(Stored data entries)
══════
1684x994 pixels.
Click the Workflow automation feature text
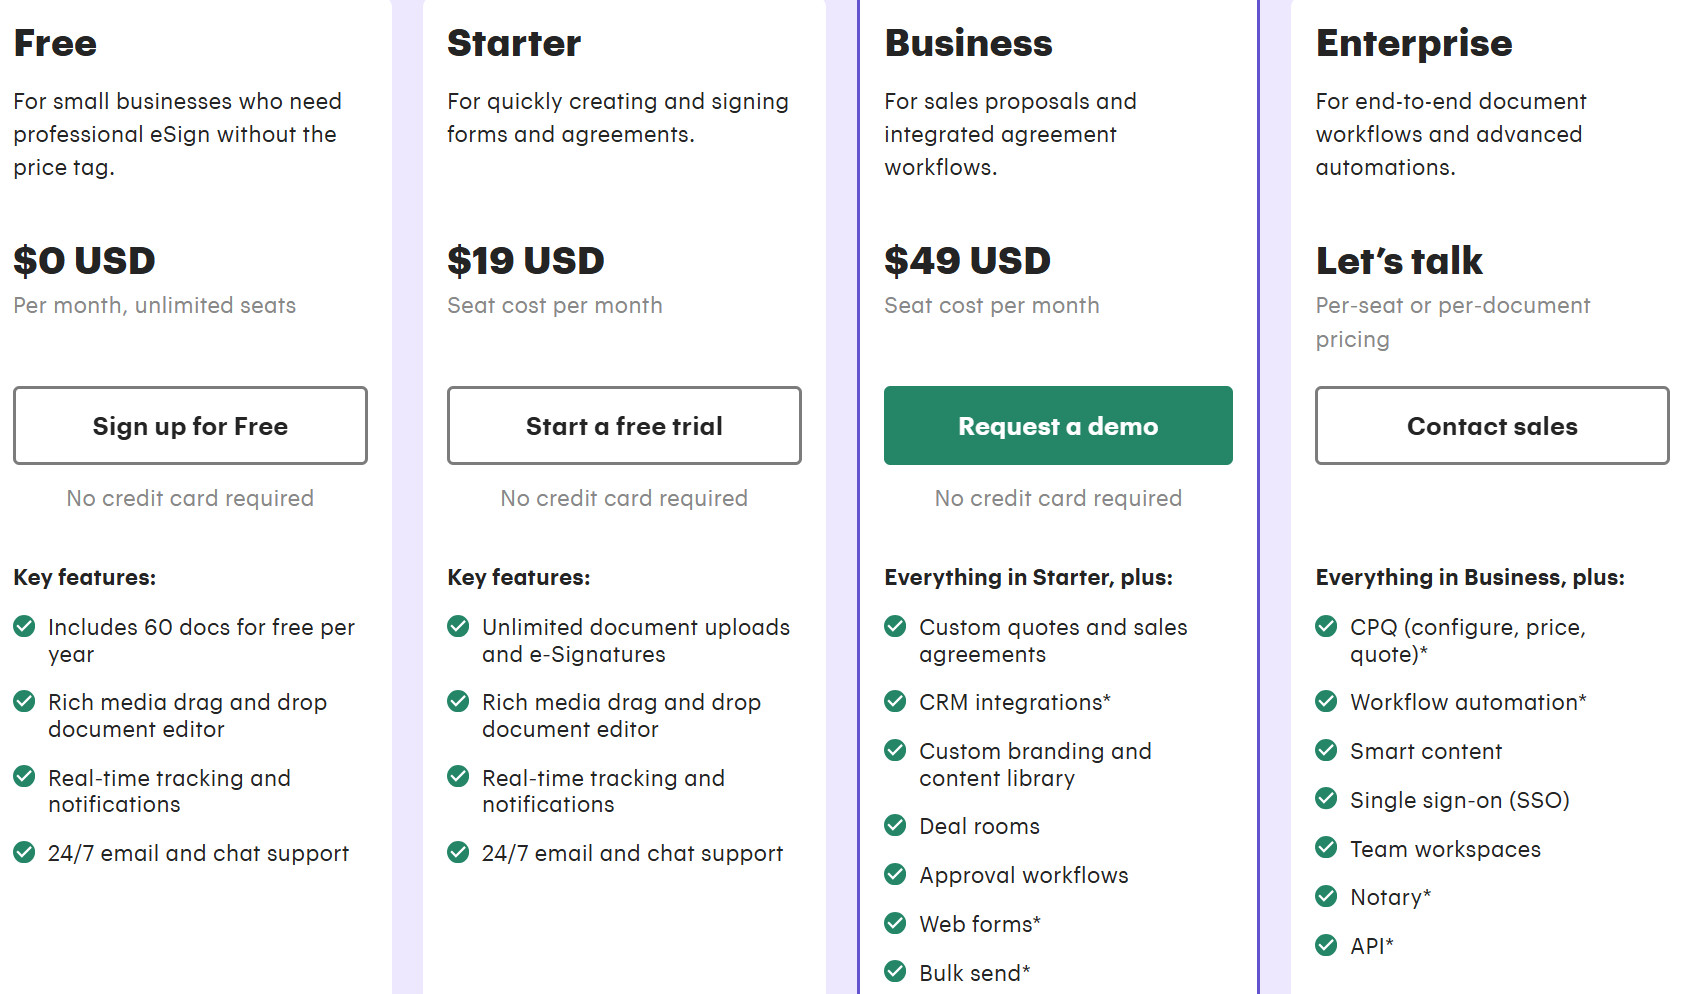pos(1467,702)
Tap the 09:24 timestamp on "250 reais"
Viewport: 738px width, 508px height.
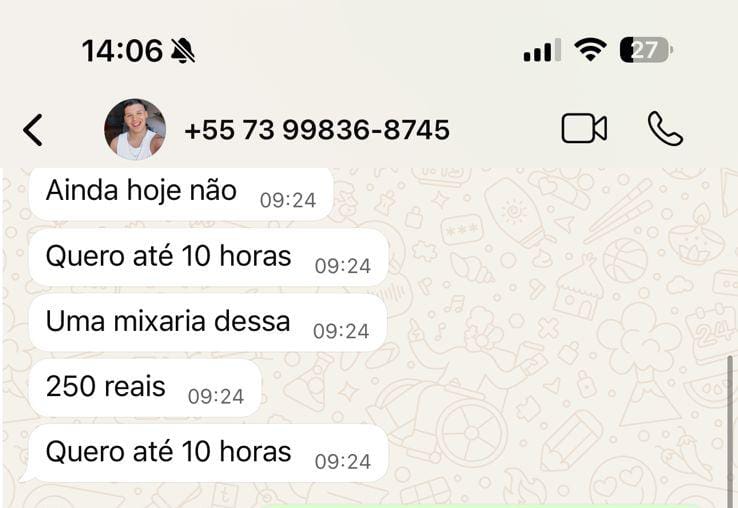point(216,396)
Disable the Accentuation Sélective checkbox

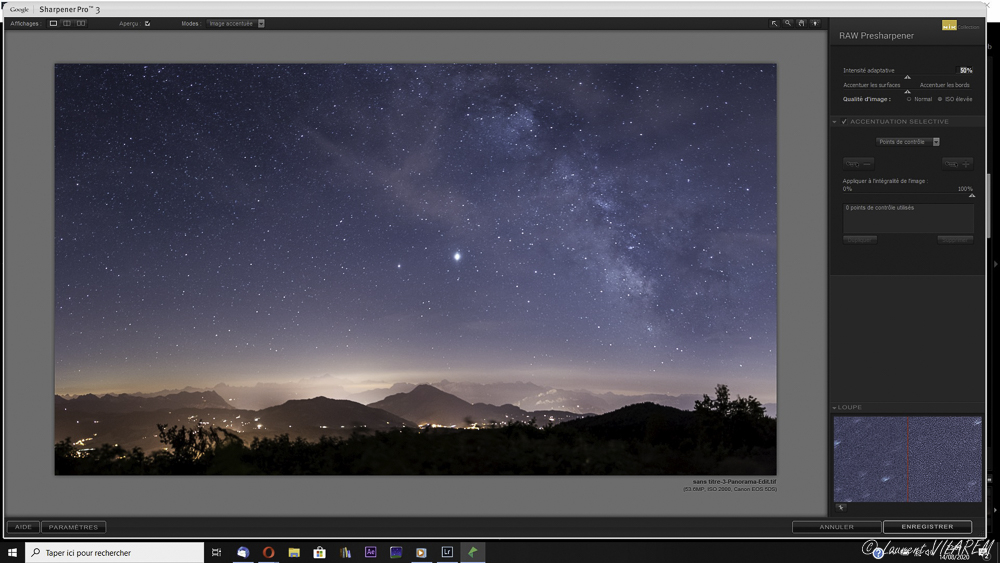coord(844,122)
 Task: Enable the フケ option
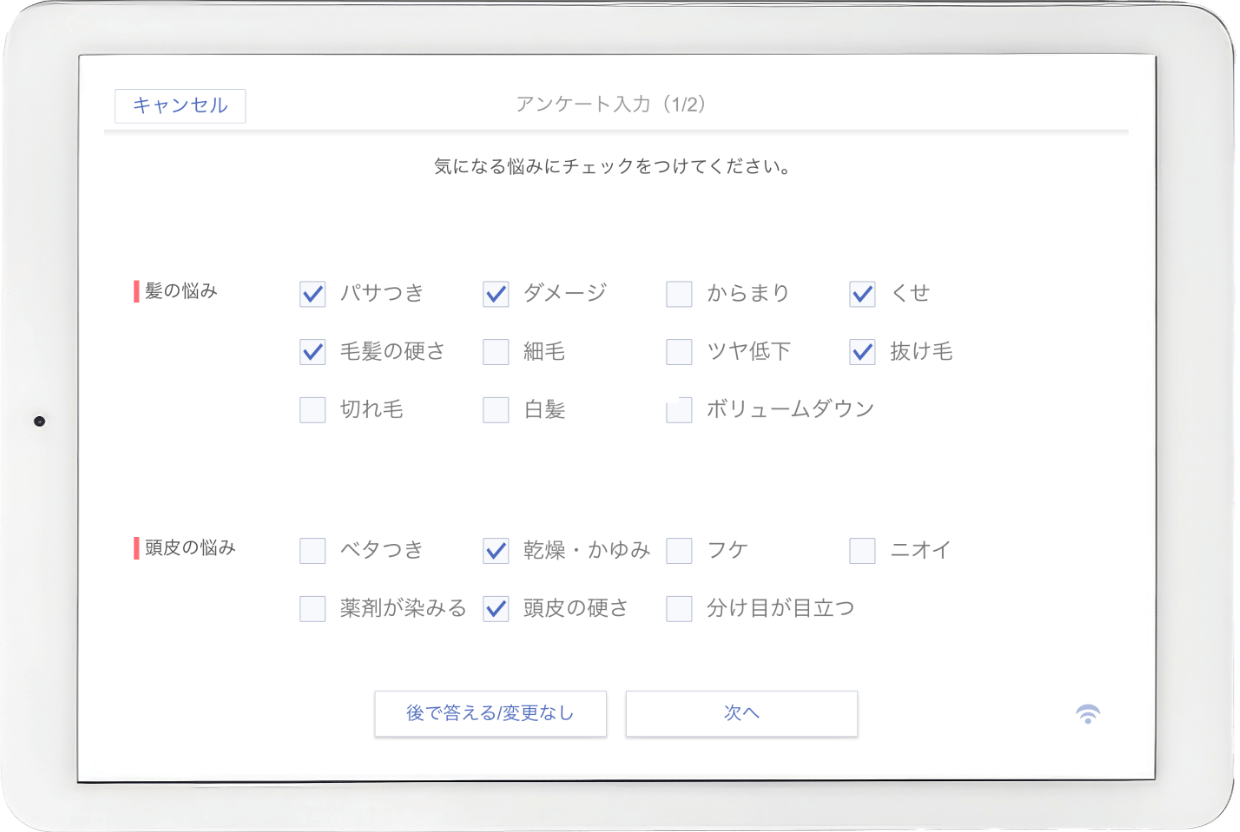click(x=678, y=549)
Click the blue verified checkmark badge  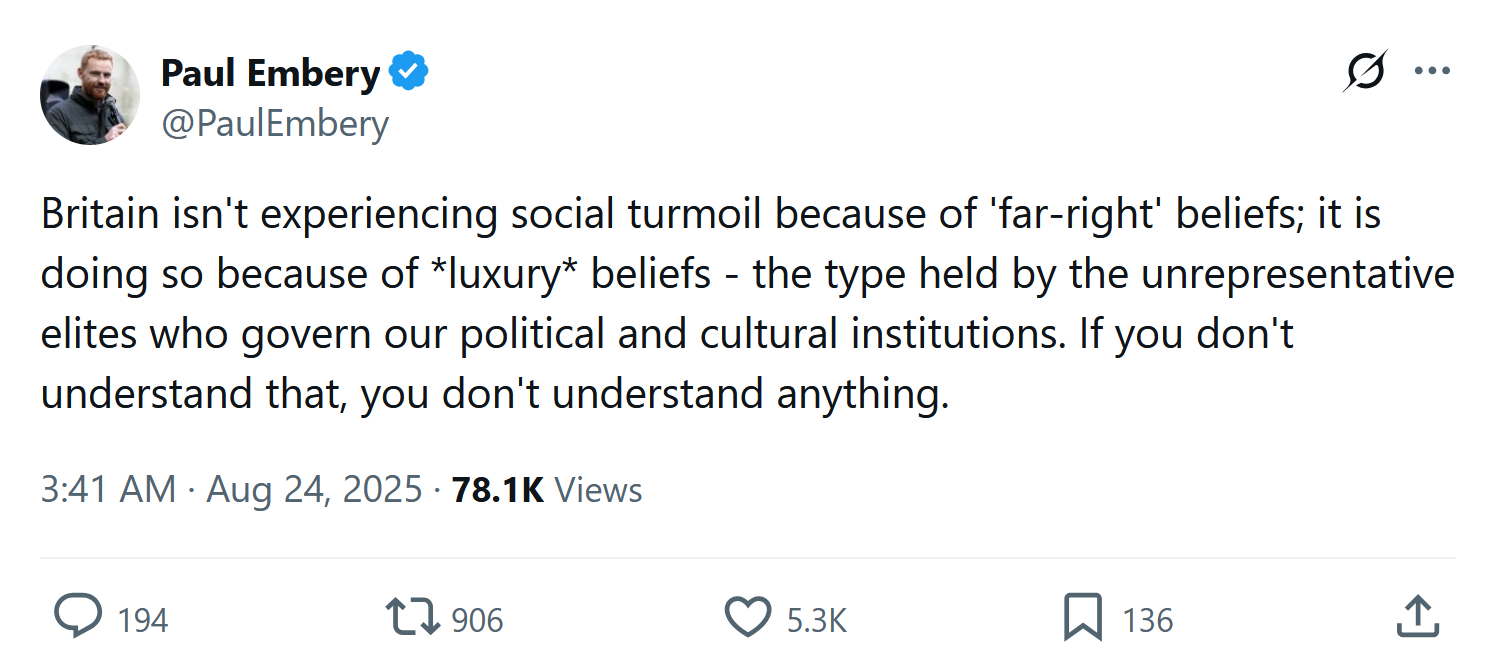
══════
:: Work task ::
In the records above, the lines from the one containing "Viewport: 738px width, 508px height." through the last line are to be written out exactly, both ends included and pictures omitted.

:: Exercise result ::
Viewport: 738px width, 508px height.
point(216,396)
Disable the Accentuation Sélective checkbox

coord(844,122)
 Task: Enable the フケ option
click(x=678, y=549)
Click the blue verified checkmark badge  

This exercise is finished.